L’une des décisions les plus déterminantes et audacieuses de la production a été de tourner une grande partie du film en VistaVision, un format 35 mm haute résolution qui utilise 8 perforations par image et déplace le film horizontalement. Le directeur de la photographie Lol Crawley et Corbet ont opté pour ce format, tombé en désuétude depuis les années 60, pour plusieurs raisons interconnectées. Ils recherchaient une qualité « d’archive », une sensation du passé qui évoquait l’époque dépeinte (des années 1950 aux années 1980). De plus, le large champ de vision du VistaVision permettait de capturer la grandeur de l’architecture brutaliste en minimisant la distorsion optique habituelle des objectifs grand-angle des formats plus petits. C’était aussi un hommage au cinéma des années 50, incluant les mélodrames et les influences hitchcockiennes, et était pensé pour une expérience immersive dans les projections 70 mm.
Cependant, le pari du VistaVision impliquait d’énormes défis techniques et logistiques. Il reste très peu de caméras fonctionnelles dans le monde, elles sont extrêmement lourdes et volumineuses, et nécessitent des techniciens spécialisés.
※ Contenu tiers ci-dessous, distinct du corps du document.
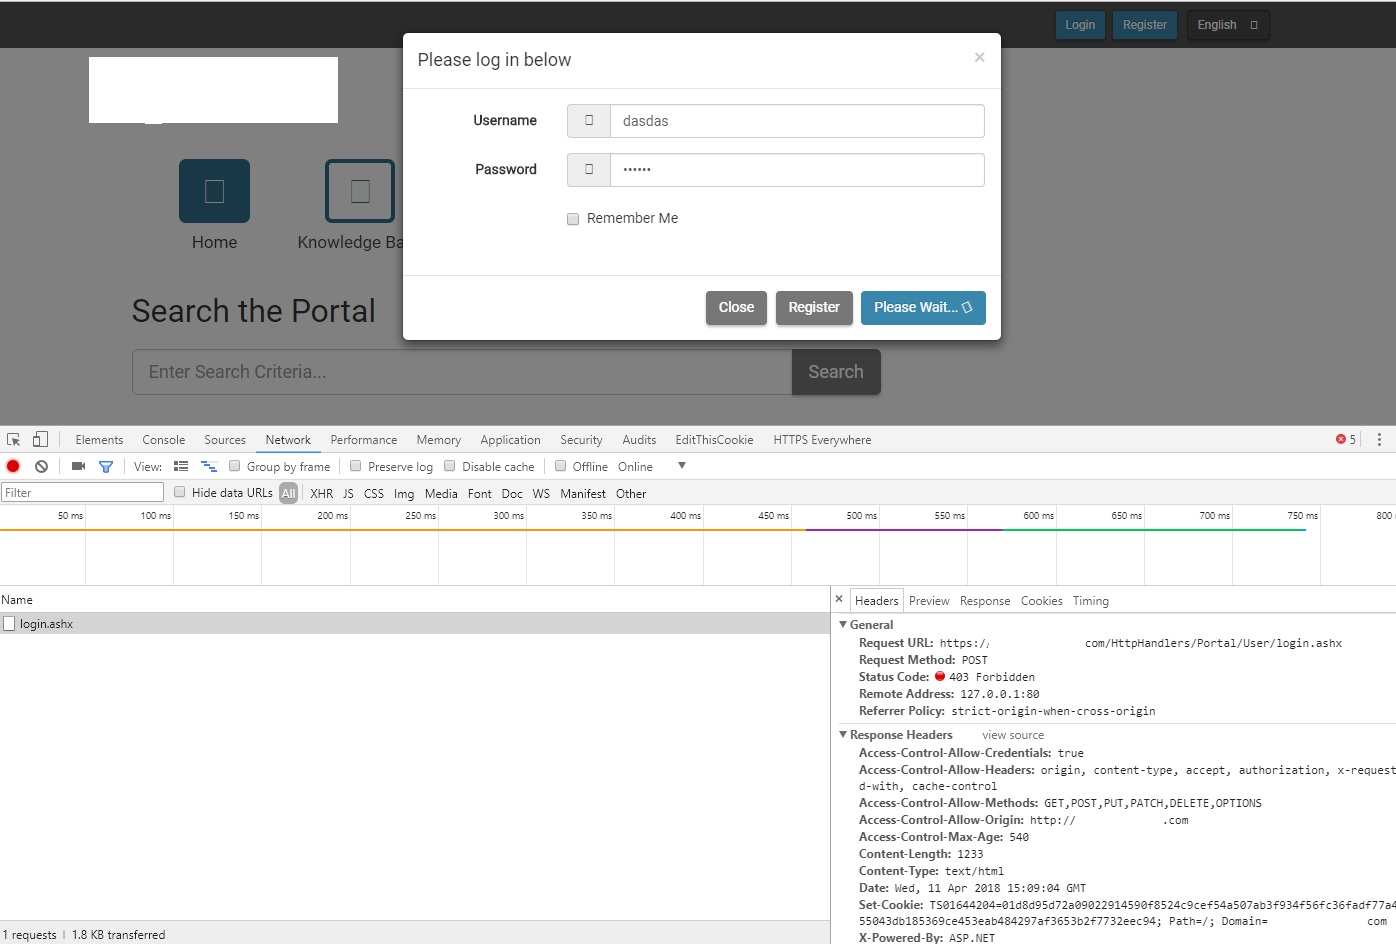Toggle the device toolbar icon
La post-production était tout aussi complexe, exigeant des scans 6K et générant une énorme quantité de données (700 To). Corbet a même sacrifié des jours de tournage pour pouvoir se permettre ce format. Cette insistance sur une technologie obsolète et difficile à manier, malgré les restrictions budgétaires, démontre une profonde cohérence artistique. Ce n’était pas un caprice nostalgique, mais un choix fondamental lié aux thèmes du film (authenticité d’époque, échelle architecturale) et à l’expérience cinématographique souhaitée (projection en 70 mm).
Il convient de noter que d’autres formats ont également été utilisés, comme le 35 mm standard, le 16 mm pour certaines textures, le Betacam numérique pour l’épilogue et une prise de vue isolée avec une caméra Alexa. Les influences visuelles citées incluent la photographie de Saul Leiter et la peinture d’Andrew Wyeth et Edward Hopper.
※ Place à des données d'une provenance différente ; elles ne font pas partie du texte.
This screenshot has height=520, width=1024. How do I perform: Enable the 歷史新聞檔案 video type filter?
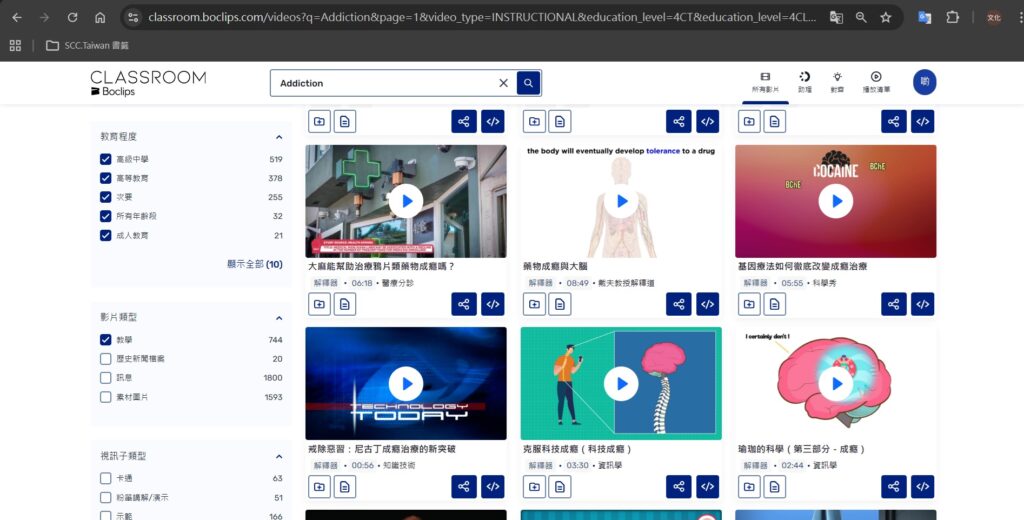click(106, 359)
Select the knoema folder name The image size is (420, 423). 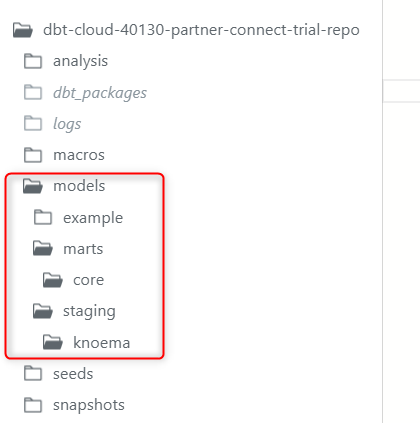click(x=102, y=343)
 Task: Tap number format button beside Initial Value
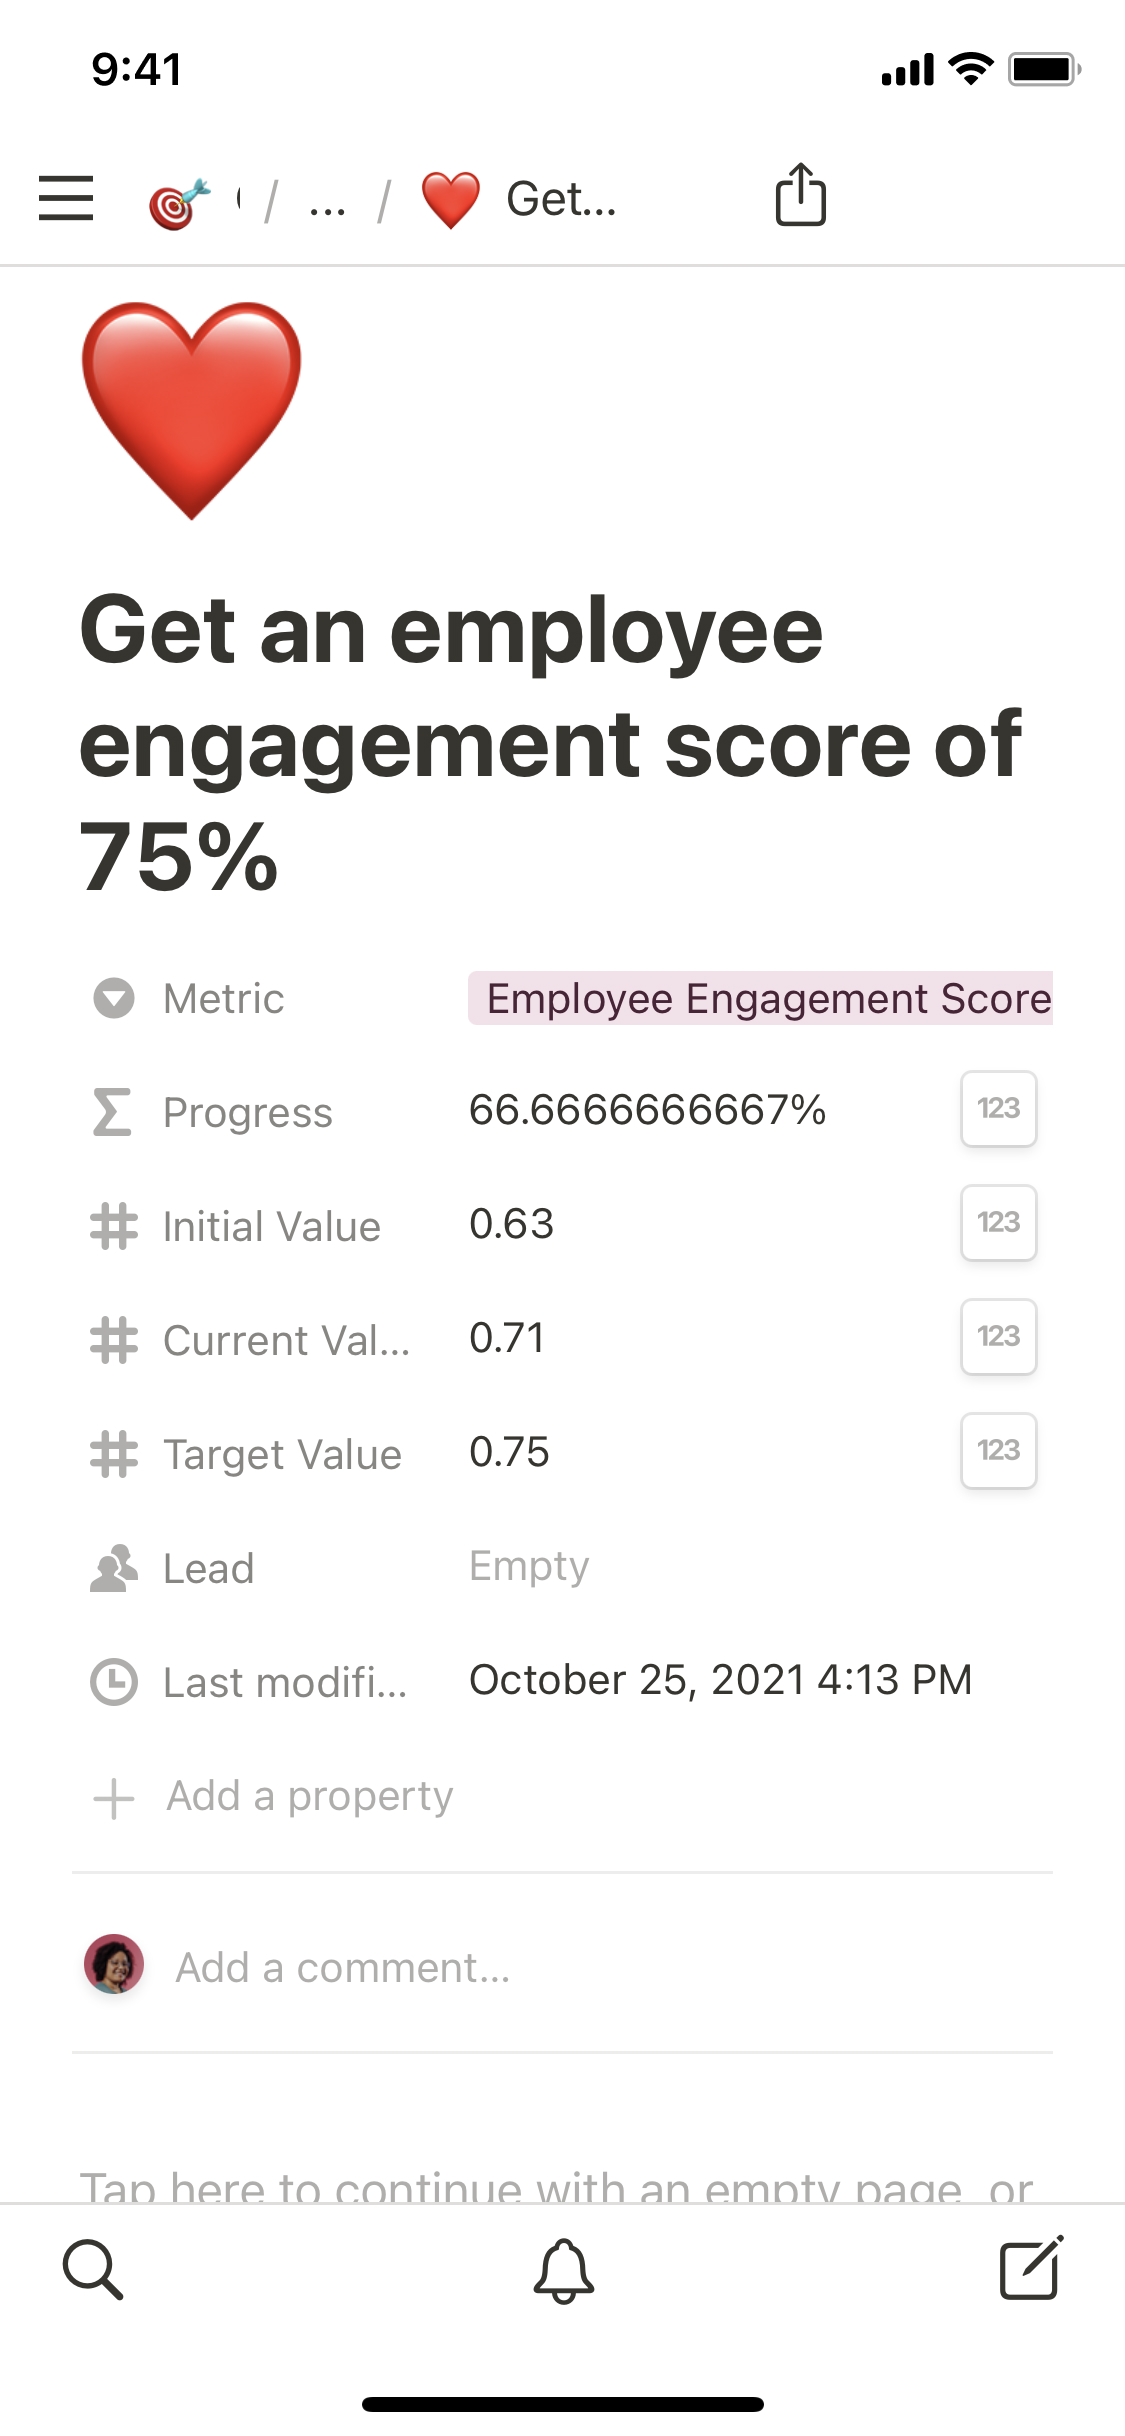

La conception de la production de Judy Becker a été cruciale pour recréer le monde du film, construisant des maquettes et des décors en Hongrie. Les costumes de Kate Forbes et la bande originale primée de Daniel Blumberg ont complété la vision esthétique, aux côtés du montage de Dávid Jancsó.
Le film était une coproduction entre les États-Unis, le Royaume-Uni et la Hongrie, avec la participation de sociétés de production comme Brookstreet Pictures, Kaplan Morrison, Andrew Lauren Productions et Intake Films. La distribution a été assurée par A24 aux États-Unis et Universal Pictures / Focus Features à l’international.
Du Festival de Venise aux Oscars : Réception Critique et Prix
La première mondiale de « The Brutalist » a eu lieu en compétition officielle au 81e Festival international du film de Venise le 1er septembre 2024. Le film a généré un impact immédiat, recevant une ovation debout (rapportée jusqu’à 12 minutes) et remportant le prestigieux Lion d’Argent du meilleur réalisateur pour Brady Corbet. Il a également été projeté dans d’autres événements comme la SEMINCI de Valladolid.
La saison des prix a confirmé le statut de « The Brutalist » comme un poids lourd. Son parcours a été impressionnant :
- Oscars (97e édition) : Il a obtenu 10 nominations, égalant le deuxième film le plus nommé de l’année. Il a remporté 3 prix : Meilleur acteur (Adrien Brody), Meilleure photographie (Lol Crawley) et Meilleure musique originale (Daniel Blumberg). Il a également été nommé pour le meilleur film, le meilleur réalisateur, le meilleur acteur dans un second rôle (Guy Pearce), la meilleure actrice dans un second rôle (Felicity Jones), le meilleur scénario original, le meilleur montage et le meilleur design de production.
- Golden Globes (82e édition) : Il a obtenu 7 nominations et a remporté 3 des principales catégories : Meilleur film dramatique, Meilleur réalisateur et Meilleur acteur dramatique (Brody).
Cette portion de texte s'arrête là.